#### ENTRIES SUPPLIED:
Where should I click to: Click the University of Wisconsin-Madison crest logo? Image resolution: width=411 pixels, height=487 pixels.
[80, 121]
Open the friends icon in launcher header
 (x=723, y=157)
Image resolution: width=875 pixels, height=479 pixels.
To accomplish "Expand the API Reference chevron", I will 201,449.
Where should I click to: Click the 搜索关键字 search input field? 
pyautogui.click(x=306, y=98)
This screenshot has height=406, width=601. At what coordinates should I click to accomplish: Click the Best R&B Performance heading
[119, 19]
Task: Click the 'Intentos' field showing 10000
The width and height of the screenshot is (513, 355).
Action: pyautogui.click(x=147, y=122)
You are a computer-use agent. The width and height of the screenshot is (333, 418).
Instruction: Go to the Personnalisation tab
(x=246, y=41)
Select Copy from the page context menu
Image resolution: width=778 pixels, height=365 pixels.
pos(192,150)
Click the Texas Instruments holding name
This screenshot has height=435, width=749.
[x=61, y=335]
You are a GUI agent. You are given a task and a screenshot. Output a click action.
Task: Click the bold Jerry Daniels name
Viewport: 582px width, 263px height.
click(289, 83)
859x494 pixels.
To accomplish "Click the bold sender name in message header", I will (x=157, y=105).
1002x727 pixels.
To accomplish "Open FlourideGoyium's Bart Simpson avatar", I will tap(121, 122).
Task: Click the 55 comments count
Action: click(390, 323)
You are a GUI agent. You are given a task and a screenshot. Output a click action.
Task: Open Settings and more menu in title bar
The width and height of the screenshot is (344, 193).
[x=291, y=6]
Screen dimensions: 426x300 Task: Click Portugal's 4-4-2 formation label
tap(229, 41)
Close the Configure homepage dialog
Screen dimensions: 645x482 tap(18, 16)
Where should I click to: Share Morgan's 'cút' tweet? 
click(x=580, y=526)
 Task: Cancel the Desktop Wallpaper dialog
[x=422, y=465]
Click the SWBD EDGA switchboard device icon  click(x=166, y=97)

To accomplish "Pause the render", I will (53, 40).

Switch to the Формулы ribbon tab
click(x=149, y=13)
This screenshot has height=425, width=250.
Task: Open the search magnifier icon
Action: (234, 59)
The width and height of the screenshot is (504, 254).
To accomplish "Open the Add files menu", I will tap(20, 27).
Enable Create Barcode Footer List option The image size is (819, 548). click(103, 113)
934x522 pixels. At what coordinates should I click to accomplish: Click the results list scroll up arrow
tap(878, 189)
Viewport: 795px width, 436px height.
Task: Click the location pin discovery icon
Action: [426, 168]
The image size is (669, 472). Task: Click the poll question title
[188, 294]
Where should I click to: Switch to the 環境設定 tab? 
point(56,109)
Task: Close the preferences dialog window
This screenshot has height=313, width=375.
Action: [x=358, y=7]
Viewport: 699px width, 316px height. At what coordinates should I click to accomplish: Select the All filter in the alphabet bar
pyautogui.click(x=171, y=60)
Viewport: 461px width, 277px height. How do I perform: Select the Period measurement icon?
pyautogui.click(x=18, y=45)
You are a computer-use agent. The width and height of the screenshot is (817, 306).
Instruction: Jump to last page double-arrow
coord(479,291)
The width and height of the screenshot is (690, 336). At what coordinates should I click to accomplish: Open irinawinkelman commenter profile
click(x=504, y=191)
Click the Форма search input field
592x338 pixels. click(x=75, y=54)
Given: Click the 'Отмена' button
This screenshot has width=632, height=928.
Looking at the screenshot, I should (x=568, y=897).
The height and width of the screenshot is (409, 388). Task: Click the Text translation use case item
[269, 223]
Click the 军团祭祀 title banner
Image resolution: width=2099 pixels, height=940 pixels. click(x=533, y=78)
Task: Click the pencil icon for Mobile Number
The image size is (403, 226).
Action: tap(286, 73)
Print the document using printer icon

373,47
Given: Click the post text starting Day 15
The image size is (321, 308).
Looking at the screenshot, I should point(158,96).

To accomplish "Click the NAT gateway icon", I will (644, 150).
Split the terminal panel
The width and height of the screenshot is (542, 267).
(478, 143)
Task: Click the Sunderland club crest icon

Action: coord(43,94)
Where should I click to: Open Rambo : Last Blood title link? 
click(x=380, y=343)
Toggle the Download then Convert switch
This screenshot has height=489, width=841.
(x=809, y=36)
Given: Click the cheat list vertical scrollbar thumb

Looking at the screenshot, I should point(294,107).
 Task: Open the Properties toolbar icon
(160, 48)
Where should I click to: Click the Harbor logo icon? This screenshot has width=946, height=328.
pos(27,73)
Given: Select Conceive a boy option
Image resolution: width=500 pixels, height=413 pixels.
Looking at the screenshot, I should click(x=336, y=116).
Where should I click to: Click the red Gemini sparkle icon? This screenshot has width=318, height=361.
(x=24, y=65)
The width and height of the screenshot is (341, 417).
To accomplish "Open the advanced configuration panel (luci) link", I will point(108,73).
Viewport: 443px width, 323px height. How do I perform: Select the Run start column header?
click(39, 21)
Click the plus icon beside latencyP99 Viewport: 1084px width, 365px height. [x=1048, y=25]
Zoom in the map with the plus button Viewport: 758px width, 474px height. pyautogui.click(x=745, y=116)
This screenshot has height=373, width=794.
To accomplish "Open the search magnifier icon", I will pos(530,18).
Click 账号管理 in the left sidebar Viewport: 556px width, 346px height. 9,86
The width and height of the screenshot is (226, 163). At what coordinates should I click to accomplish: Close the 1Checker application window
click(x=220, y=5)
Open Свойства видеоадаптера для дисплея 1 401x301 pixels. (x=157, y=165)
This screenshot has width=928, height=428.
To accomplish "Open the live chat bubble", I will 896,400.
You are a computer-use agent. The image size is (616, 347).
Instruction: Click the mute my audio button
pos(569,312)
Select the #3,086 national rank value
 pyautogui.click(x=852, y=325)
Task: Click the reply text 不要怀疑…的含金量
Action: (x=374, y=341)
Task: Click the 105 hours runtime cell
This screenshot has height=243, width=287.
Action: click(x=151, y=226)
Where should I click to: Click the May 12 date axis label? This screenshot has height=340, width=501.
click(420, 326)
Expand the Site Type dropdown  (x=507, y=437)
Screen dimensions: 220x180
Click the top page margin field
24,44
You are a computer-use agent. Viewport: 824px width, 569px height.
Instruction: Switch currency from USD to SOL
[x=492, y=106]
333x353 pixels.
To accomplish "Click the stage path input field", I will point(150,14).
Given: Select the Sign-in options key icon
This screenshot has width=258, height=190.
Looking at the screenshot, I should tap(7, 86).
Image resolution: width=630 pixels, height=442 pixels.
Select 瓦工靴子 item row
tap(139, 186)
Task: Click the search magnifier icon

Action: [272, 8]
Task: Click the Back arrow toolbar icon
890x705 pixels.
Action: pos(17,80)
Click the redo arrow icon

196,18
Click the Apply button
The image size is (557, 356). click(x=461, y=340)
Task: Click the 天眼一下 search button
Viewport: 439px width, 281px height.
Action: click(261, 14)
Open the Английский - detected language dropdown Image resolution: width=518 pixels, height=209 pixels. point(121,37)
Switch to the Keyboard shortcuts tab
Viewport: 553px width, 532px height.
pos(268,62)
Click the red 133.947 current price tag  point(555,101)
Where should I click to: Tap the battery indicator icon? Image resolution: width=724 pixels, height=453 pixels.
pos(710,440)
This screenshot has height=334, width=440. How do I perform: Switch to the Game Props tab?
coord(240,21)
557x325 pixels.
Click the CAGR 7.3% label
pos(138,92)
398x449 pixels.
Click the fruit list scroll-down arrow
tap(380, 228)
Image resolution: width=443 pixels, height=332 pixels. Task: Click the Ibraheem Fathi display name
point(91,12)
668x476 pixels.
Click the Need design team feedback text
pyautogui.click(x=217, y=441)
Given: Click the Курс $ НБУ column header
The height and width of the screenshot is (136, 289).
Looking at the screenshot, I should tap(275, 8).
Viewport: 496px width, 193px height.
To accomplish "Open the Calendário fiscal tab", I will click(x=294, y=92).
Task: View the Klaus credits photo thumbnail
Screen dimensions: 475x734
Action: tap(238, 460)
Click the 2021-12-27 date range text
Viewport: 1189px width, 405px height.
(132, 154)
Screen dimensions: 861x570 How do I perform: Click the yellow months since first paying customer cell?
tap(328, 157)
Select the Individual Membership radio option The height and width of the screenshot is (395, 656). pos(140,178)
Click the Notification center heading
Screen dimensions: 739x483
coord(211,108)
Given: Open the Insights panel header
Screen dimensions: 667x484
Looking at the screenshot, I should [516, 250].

#### ACTIVITY:
Leave out every line above except those from the line with "Given: Click the post text starting Day 15" up to and including the line with "This screenshot has width=928, height=428.", and copy those exactly.

#### WORKED SOLUTION:
Given: Click the post text starting Day 15
The image size is (321, 308).
Looking at the screenshot, I should point(158,96).

To accomplish "Click the NAT gateway icon", I will (644, 150).
Split the terminal panel
The width and height of the screenshot is (542, 267).
(478, 143)
Task: Click the Sunderland club crest icon

Action: coord(43,94)
Where should I click to: Open Rambo : Last Blood title link? 
click(x=380, y=343)
Toggle the Download then Convert switch
This screenshot has height=489, width=841.
(x=809, y=36)
Given: Click the cheat list vertical scrollbar thumb

Looking at the screenshot, I should point(294,107).
 Task: Open the Properties toolbar icon
(160, 48)
Where should I click to: Click the Harbor logo icon? This screenshot has width=946, height=328.
pos(27,73)
Given: Select Conceive a boy option
Image resolution: width=500 pixels, height=413 pixels.
Looking at the screenshot, I should click(x=336, y=116).
Where should I click to: Click the red Gemini sparkle icon? This screenshot has width=318, height=361.
(x=24, y=65)
The width and height of the screenshot is (341, 417).
To accomplish "Open the advanced configuration panel (luci) link", I will point(108,73).
Viewport: 443px width, 323px height. How do I perform: Select the Run start column header?
click(39, 21)
Click the plus icon beside latencyP99 Viewport: 1084px width, 365px height. [x=1048, y=25]
Zoom in the map with the plus button Viewport: 758px width, 474px height. pyautogui.click(x=745, y=116)
This screenshot has height=373, width=794.
To accomplish "Open the search magnifier icon", I will pos(530,18).
Click 账号管理 in the left sidebar Viewport: 556px width, 346px height. 9,86
The width and height of the screenshot is (226, 163). At what coordinates should I click to accomplish: Close the 1Checker application window
click(x=220, y=5)
Open Свойства видеоадаптера для дисплея 1 401x301 pixels. (x=157, y=165)
This screenshot has width=928, height=428.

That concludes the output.